Weighed down by falling cash market prices, the natural gas futures market slipped lower Wednesday as traders took profits following a two-day, 90-cent rally earlier in the week. Bearish expectations ahead of Thursday’s storage report were also seen as a factor, and the market was quick to react with a gap-lower opening Wednesday morning. The February contract finished at $6.878, down 20.4 cents for the session.

While the 56-90 Bcf withdrawal expectations for Thursday’s storage report span a wide range, none of the estimates would be good for market bulls who have come to expect storage draws of roughly 150 Bcf at this time of year. The three-year and five-year average withdrawals are 146 Bcf and 148 Bcf respectively.

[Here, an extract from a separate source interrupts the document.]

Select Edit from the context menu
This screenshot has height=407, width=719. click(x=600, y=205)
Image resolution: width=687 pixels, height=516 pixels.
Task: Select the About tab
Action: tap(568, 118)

However, a combination of warm spells and industrial plant shut-downs can sometimes reduce the need for natural gas over the holidays and that was evident last Wednesday when the Energy Information Administration announced a paltry 80 Bcf draw for the week ending Dec. 26. The market responded accordingly, sliding 41 cents in the abbreviated trading session on New Year’s Eve.

But market observers don’t necessarily look for a repeat of that softness this week, warned Tim Evans of IFR Pegasus in New York. He noted that at least the market is bracing for a modest withdrawal figure this week. Although he admits the data could be more bearish than expected, Evans is quick to note that the pullback in the market [Wednesday] helps to “discount that possibility, actually putting the market in a stronger position to accept the expected 70-80 Bcf net withdrawal with good grace and move higher anyway.”

Should the market have the urge to move higher after the storage data is released, it has the green light from the latest weather forecasts. Below-normal temperatures are predicted for the eastern half of the nation in the latest six- to 10-day forecast released from the National Weather Service Wednesday. Even more bullish is the longer-lead, eight- to 14-day outlook from the NWS calling for below-normal temperatures for nearly the entire country for the Jan. 15-21 timeframe. Only the southwestern corner of the country is expected to see seasonal readings during that period.

In daily technicals, Craig Coberly of GSC Energy in Atlanta was cautiously bullish. “The wave pattern visible on the intra-day charts will have a ‘more perfect’ complete look with one more move above [Tuesday’s] high of $7.25. Based on this, the short-term outlook is for gas to move higher to achieve calculated objectives in the $7.50-54 range.” On the downside, Coberly is watchful of a break of support at $6.75. Should that occur, he sees the potential for a quick check lower to the $6.00-15 area before the market would encounter support.